• **Texte extrait**:
──────

5.5.3.3.2. La construction en pierre au sud d’Istakhr

IS4 : coordonnées UTM 39R : E 684475 m ; N 3317933 m

Au sud d’Istakhr, en face de l’entrée actuelle du site (Pl. 31), se dressent les ruines d’une construction en pierres sèches à joints vifs, élevée avec de gros blocs de calcaire clair soigneusement taillés (Fig. 5-71).

Les vestiges s’étendent sur un affleurement calcaire, suivant une direction nord/sud sur plus de 20 m de long et 12 m de large. La construction peut être décrite comme tripartite (Fig. 5-71). Au sud, deux blocs monolithiques de 3 m de long pour une cinquantaine de centimètres de large, posés de champ, ont été élevés au-dessus d’une entaille dans les affleurements rocheux, probablement une faille naturelle, de 2,5 m de large.

──────

• **Données fournies**:

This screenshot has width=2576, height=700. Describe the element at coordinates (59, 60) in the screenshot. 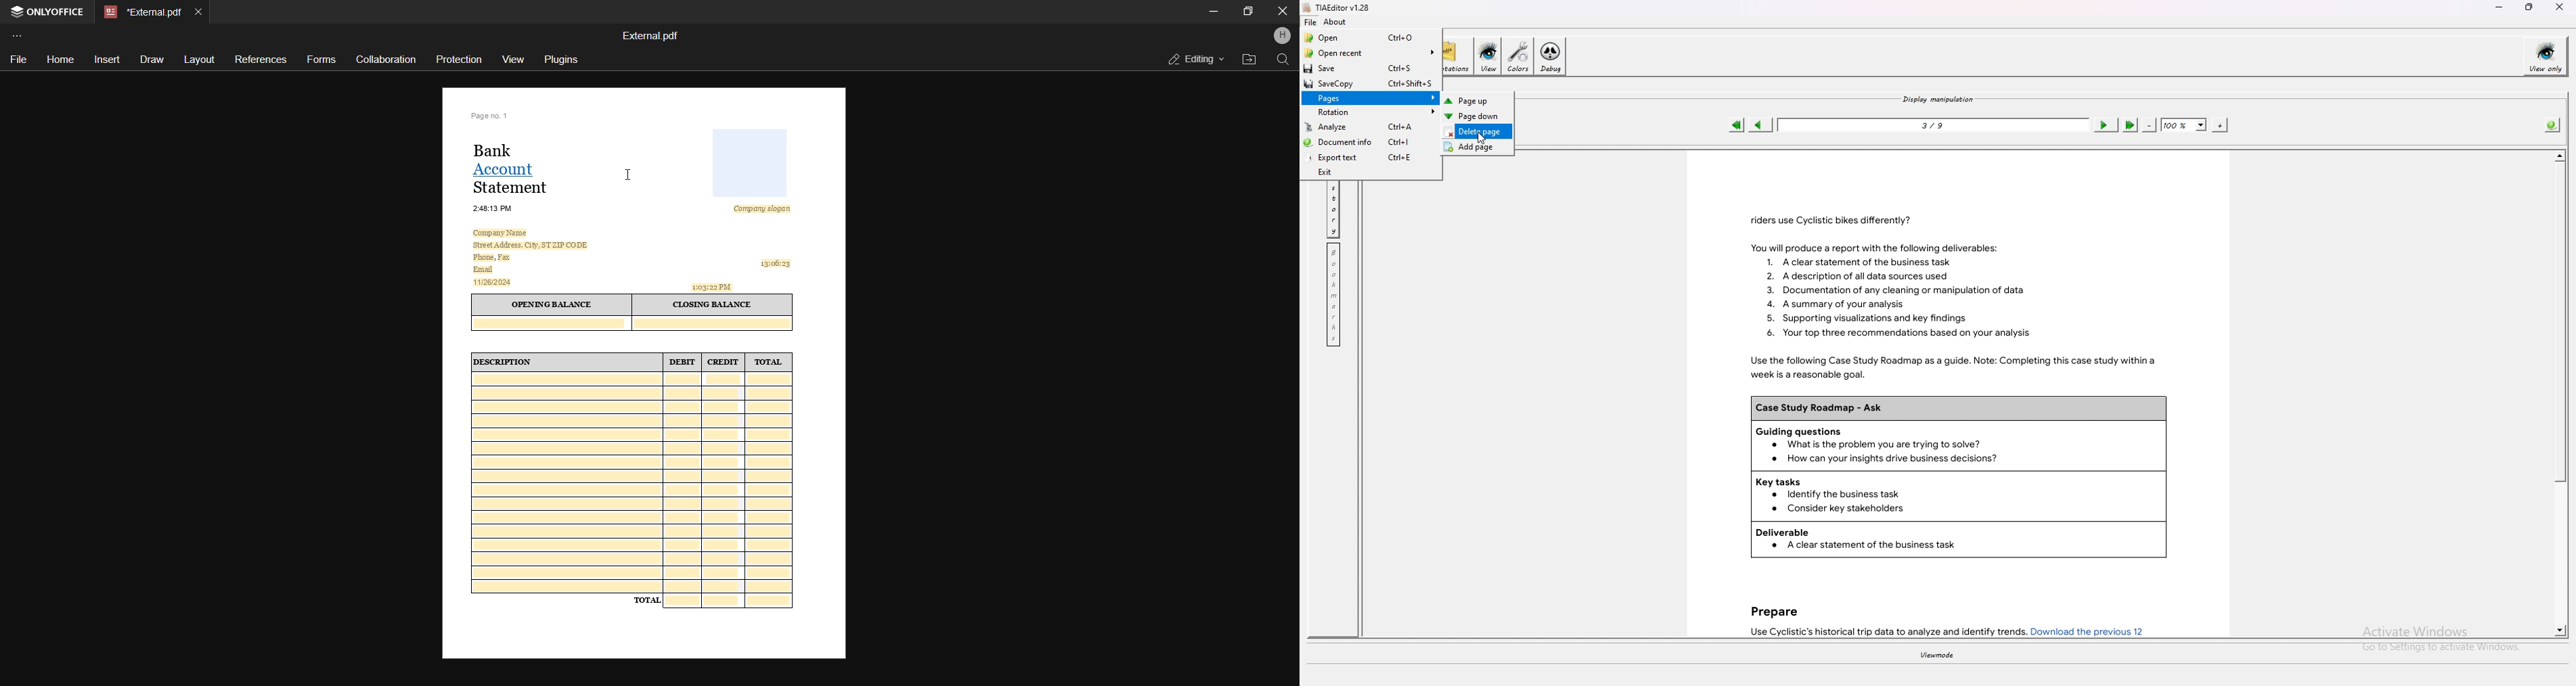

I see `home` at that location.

──────

Recopiez sans la moindre modification le passage du texte extrait qui s'ouvre sur les mots « IS4 : coordonnées UTM 39R » et se clôt sur « 2,5 m de large. ». Le matériel fourni n'a aucun lien avec le texte extrait.

• **Corrigé**:
IS4 : coordonnées UTM 39R : E 684475 m ; N 3317933 m

Au sud d’Istakhr, en face de l’entrée actuelle du site (Pl. 31), se dressent les ruines d’une construction en pierres sèches à joints vifs, élevée avec de gros blocs de calcaire clair soigneusement taillés (Fig. 5-71).

Les vestiges s’étendent sur un affleurement calcaire, suivant une direction nord/sud sur plus de 20 m de long et 12 m de large. La construction peut être décrite comme tripartite (Fig. 5-71). Au sud, deux blocs monolithiques de 3 m de long pour une cinquantaine de centimètres de large, posés de champ, ont été élevés au-dessus d’une entaille dans les affleurements rocheux, probablement une faille naturelle, de 2,5 m de large.